_SOURCE DATA_.
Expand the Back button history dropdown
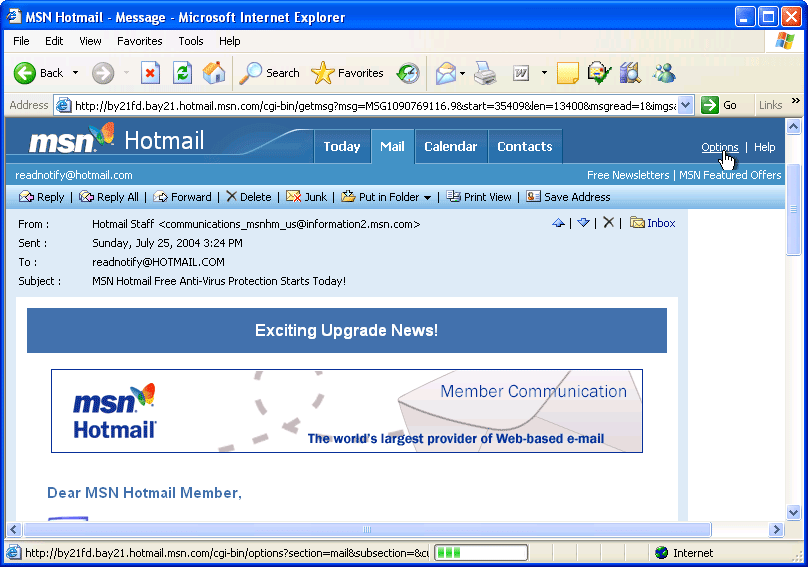This screenshot has height=567, width=808. click(x=75, y=73)
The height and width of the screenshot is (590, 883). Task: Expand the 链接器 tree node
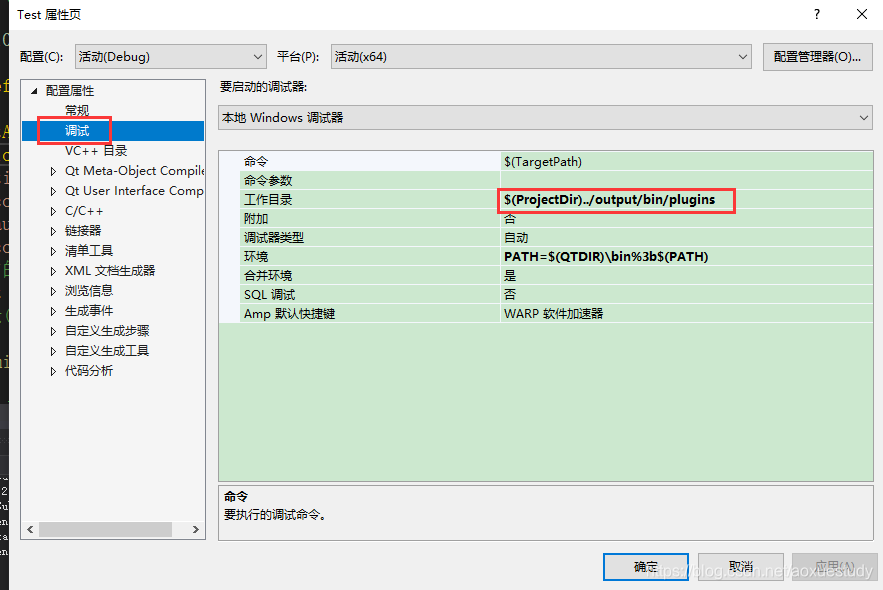(53, 230)
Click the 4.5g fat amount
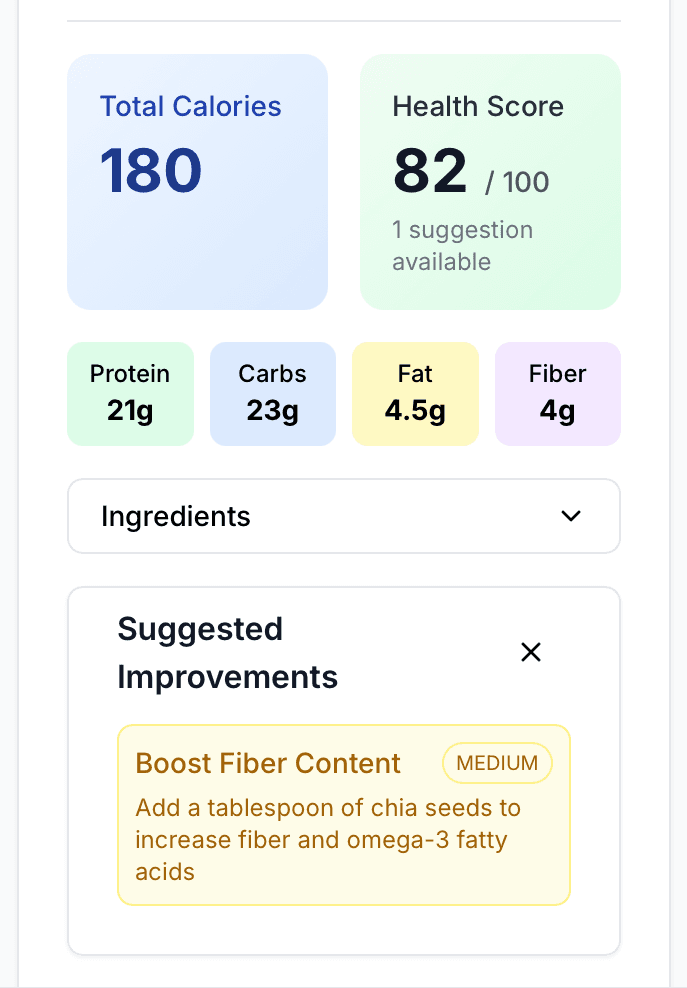Viewport: 687px width, 988px height. 415,411
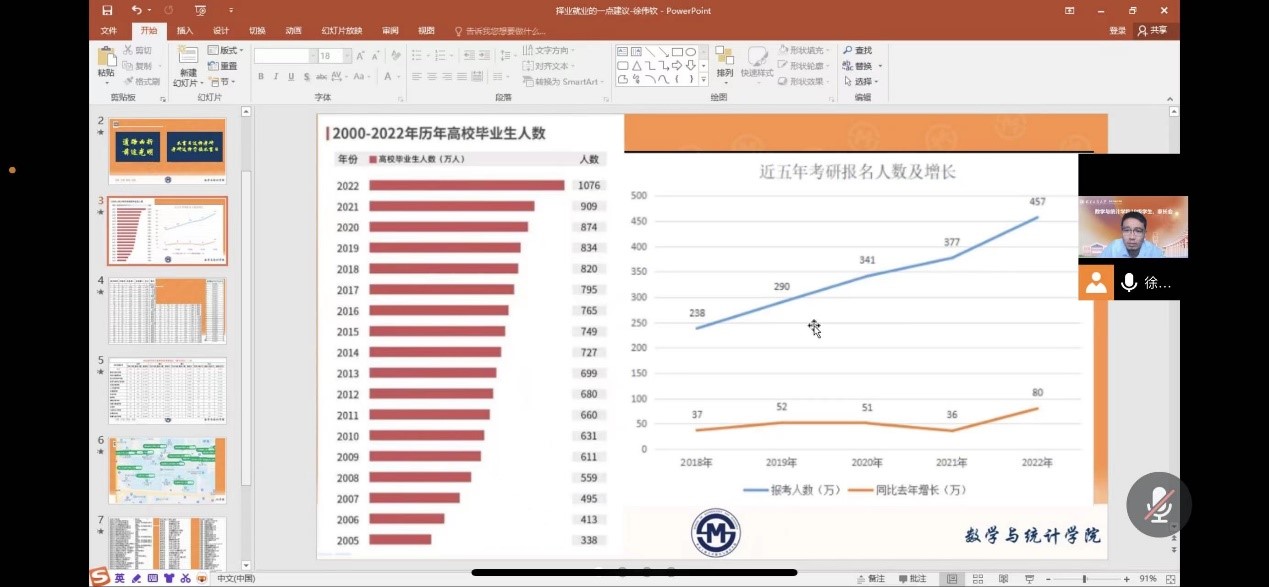This screenshot has height=587, width=1269.
Task: Click the Find (查找) magnifier icon
Action: coord(848,51)
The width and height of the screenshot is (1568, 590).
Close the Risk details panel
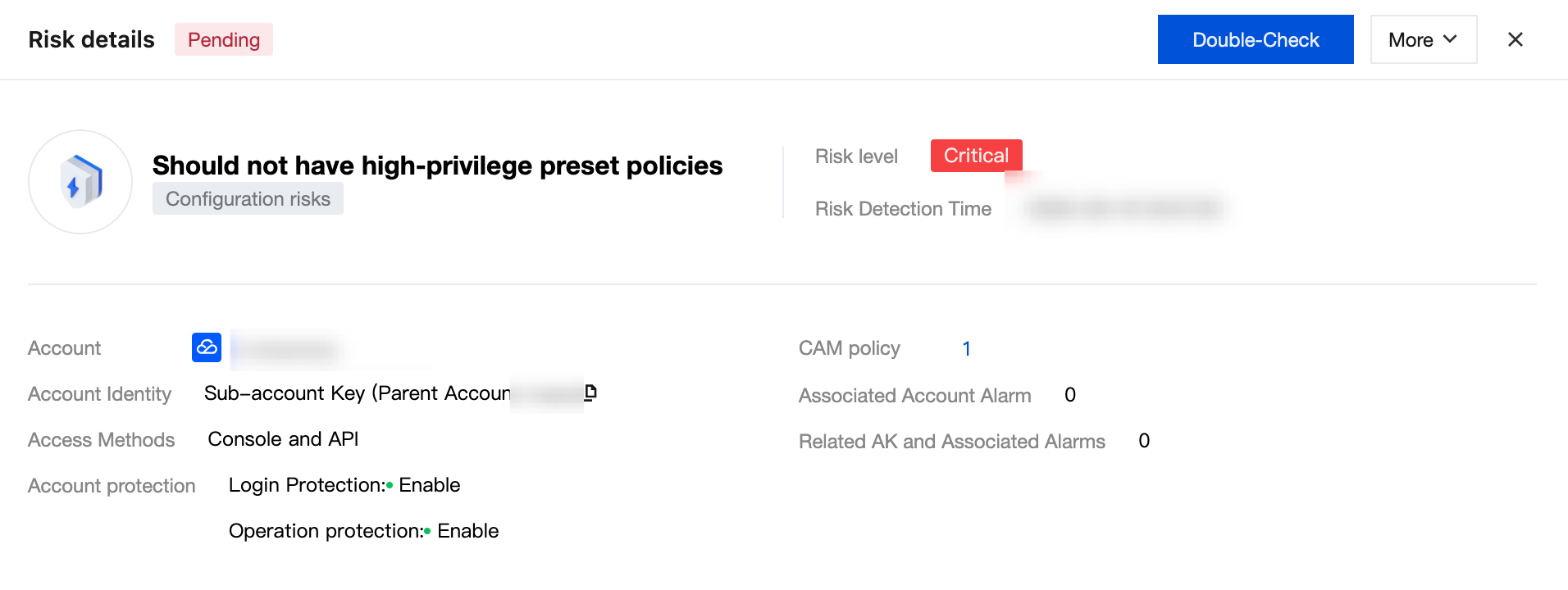point(1515,39)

_THE PROBLEM_.
The required output is each record above, reproduced exactly, without its pictures.

_EXPECTED ANSWER_.
Expand the Back button history dropdown
This screenshot has height=567, width=808. click(x=75, y=73)
The height and width of the screenshot is (590, 883). Task: Expand the 链接器 tree node
(53, 230)
Click the 4.5g fat amount
Viewport: 687px width, 988px height. 415,411
This screenshot has height=587, width=1269.
Task: Click the Find (查找) magnifier icon
Action: coord(848,51)
The width and height of the screenshot is (1568, 590).
Close the Risk details panel
point(1515,39)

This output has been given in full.